Dopo aver messo al mondo due splendidi figli ed aver piantato più di un albero (anzi gli alberi li ha anche dipinti, insieme al suo mare e al sole al tramonto nei suoi quadri) ora ha anche scritto un libro. Questo” Lettere dal Faro” – Vele Bianche Editori pagg.108, € 14,00 -, presentato nello Spazio della Feltrinelli in piazza dei Martiri, circondato da amici veri quali Pietro Gargano (“Mi ha insegnato lui a fare i titoli dei giornali: mi diceva ‘guarda oltre.’”), Roberto Gianani, editore caprese tanto irrequieto quanto commosso per questa scommessa vinta e Luigi Caramiello, sociologo acuto e pratico (e non è facile trovarne uno così) che di questa raccolta di racconti dall’isola ha scritto una severa profonda prefazione.

E non basta: a leggere, molto bene, con sentimento – quel sentimento che i relatori hanno negato al volume, o gliene hanno accusato troppo? – c’era l’attrice Cristina Donadio, regista della serata, insieme ad un chitarrista emulo di Vecchioni, un bravo passionale Gino Mastrocola e due romantici mandolini, Rosario Attanasio e Paolino Coppeto.
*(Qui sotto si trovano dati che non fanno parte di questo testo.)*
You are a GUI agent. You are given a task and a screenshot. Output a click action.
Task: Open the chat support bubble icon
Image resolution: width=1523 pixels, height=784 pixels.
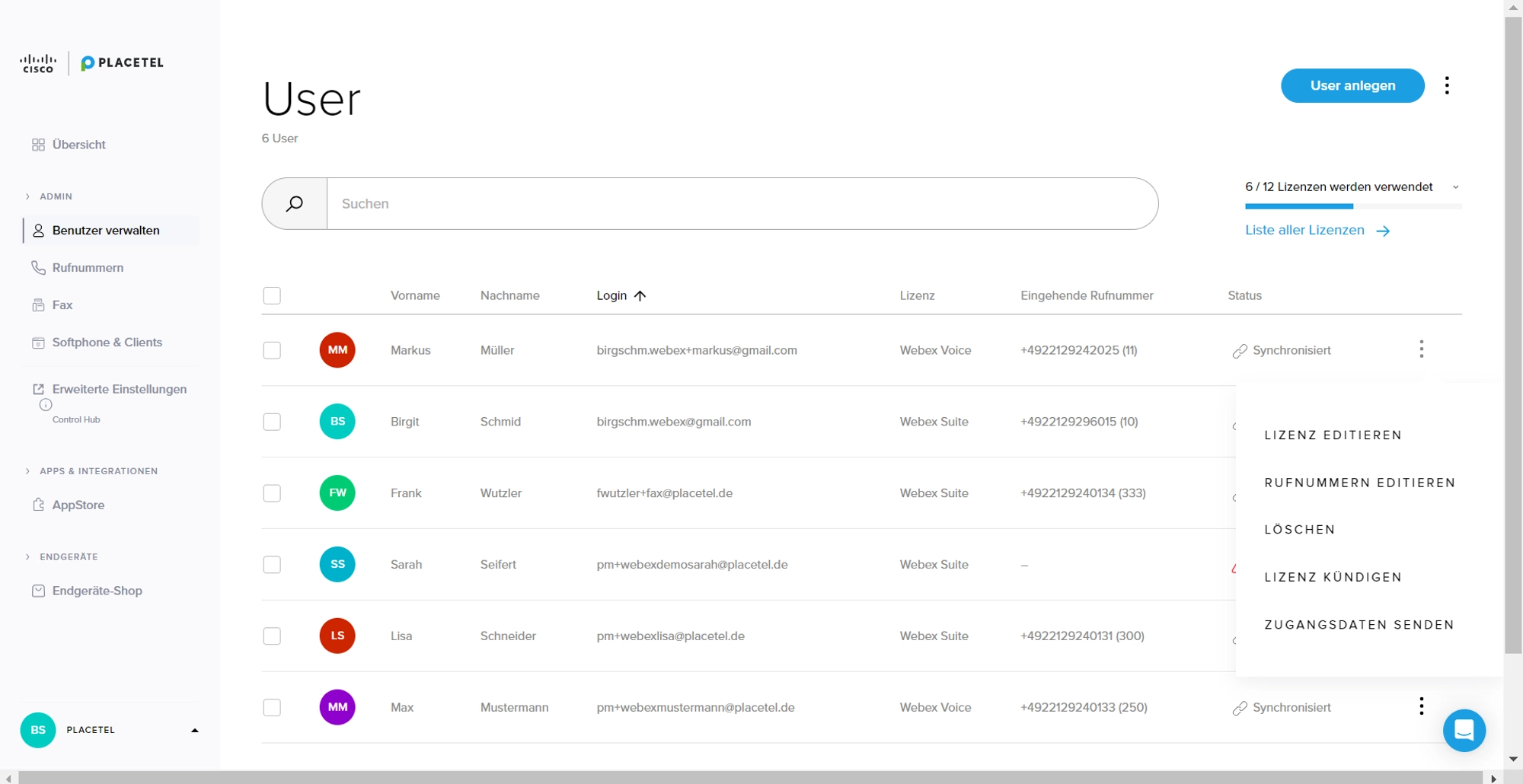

E in platea tanti altri amici – o forse soprattutto amiche – accorsi perché Carlo Nicotera, in fondo, è un bravo ragazzo, buono e generoso, grande e forte come Clark Kent, prima di vestire i panni di Superman.

“Lettere dal Faro” racconta contraddizioni e lo fa con ritmo sincopato e con metafore, lasciando anche spazio all’ironia, a una ricetta profumata di cose saporite fatte in casa, all’isola che è dentro ognuno di noi e che forse questo libro è capace di tirare fuori per smettere, una buona volta, di recitare una vita formale, rumorosa e violenta.

Molto bravo, Carlo Nicotera, incisivo e sognatore. Un poeta. Talento sprecato? Ma è bello sprecarlo, il talento. Vuol dire che c’è. E solo così si diventa Faro, luce per guidare gli altri (magari quelli che il talento non lo sprecano…).